◆ Aim ◆
Find every line of the data below that contains the string "Task", matching case exactly, and copy each of those lines in full.
───── Material supplied ─────
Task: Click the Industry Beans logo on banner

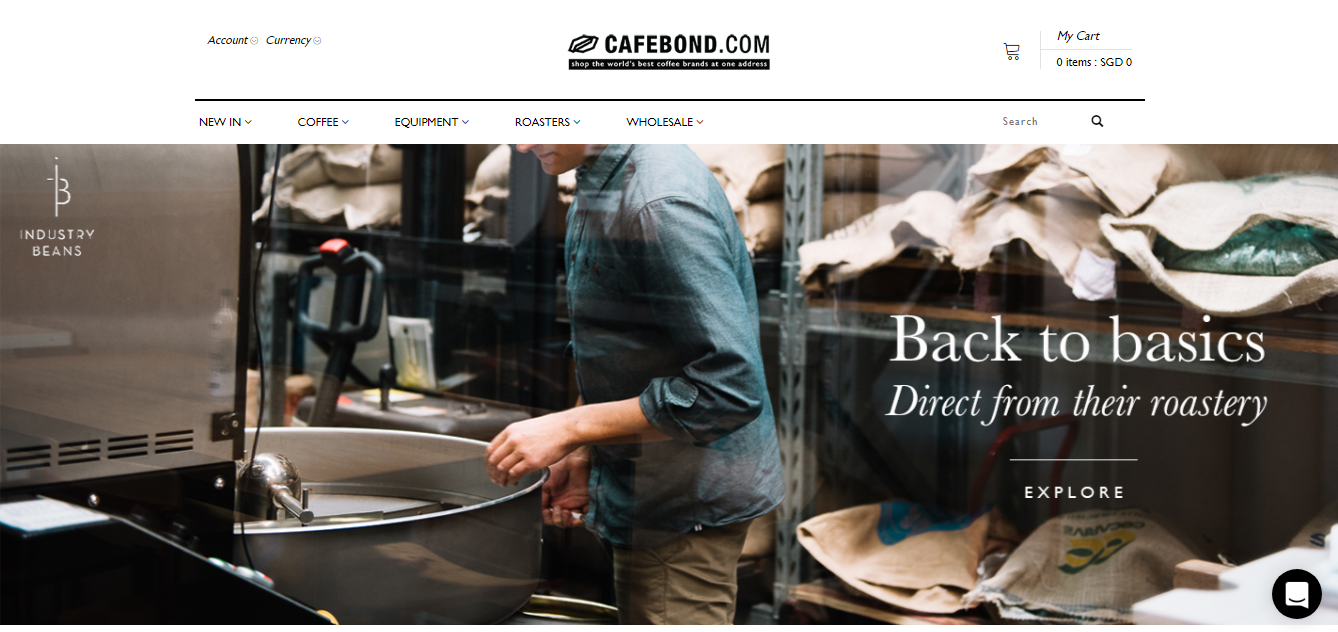Action: pos(57,207)
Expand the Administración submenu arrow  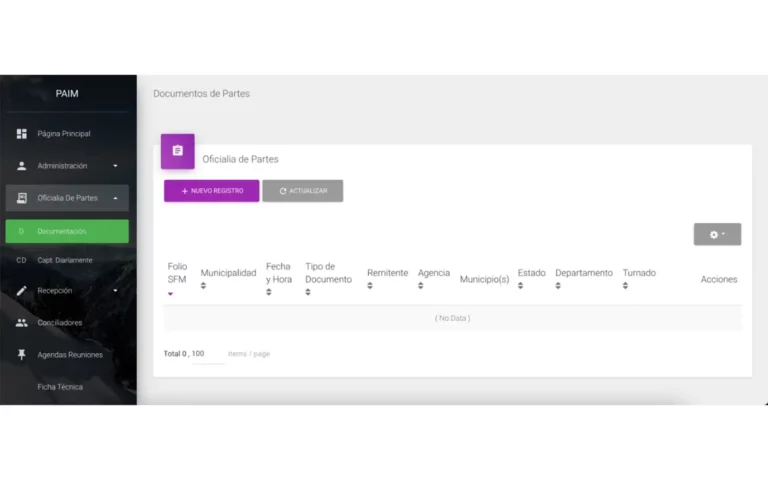coord(115,166)
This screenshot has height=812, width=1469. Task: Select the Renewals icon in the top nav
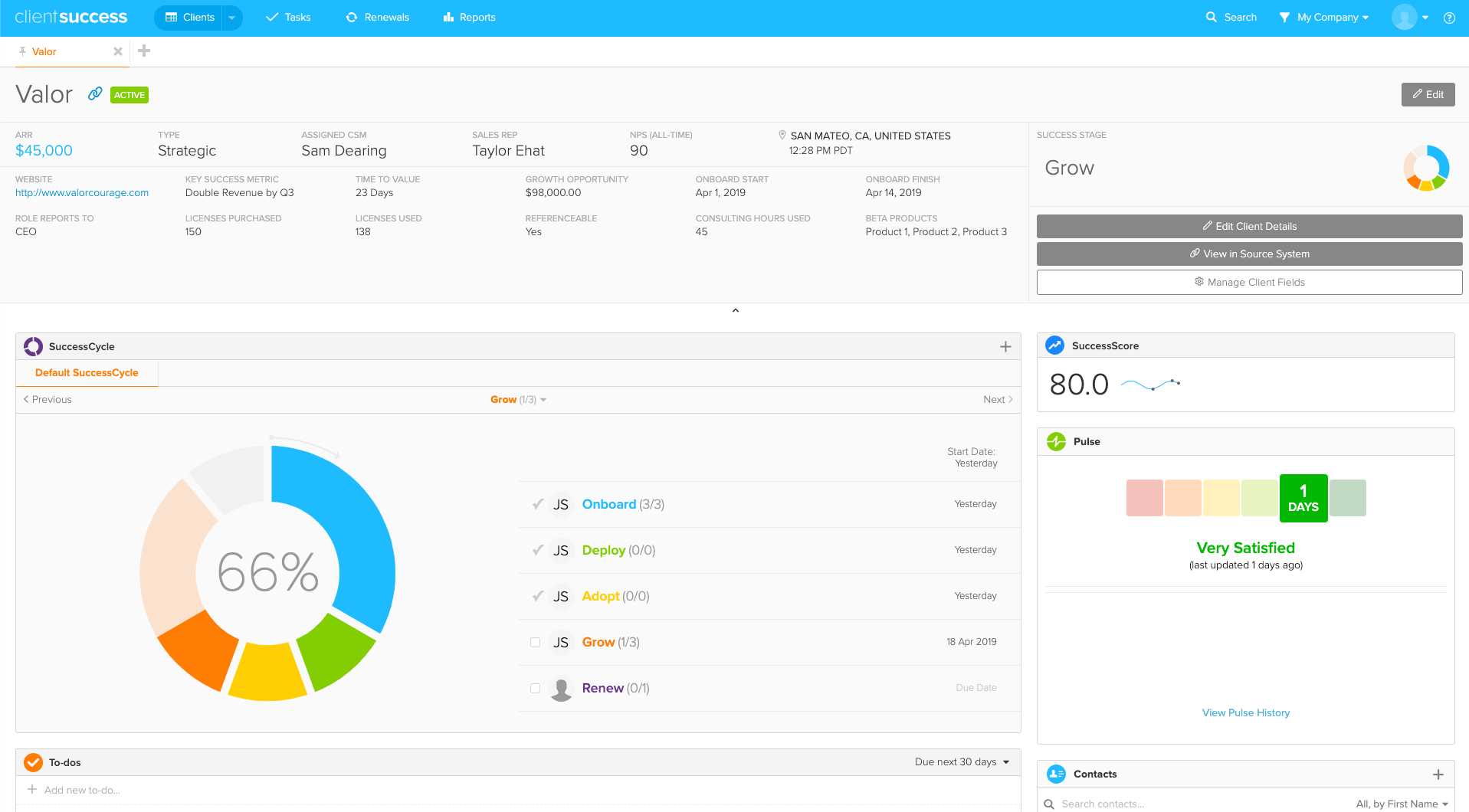(x=352, y=16)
─────
◆ Exercise answer ◆
Task: Click the Industry Beans logo on banner
This screenshot has height=812, width=1469. Task: Select the Renewals icon in the top nav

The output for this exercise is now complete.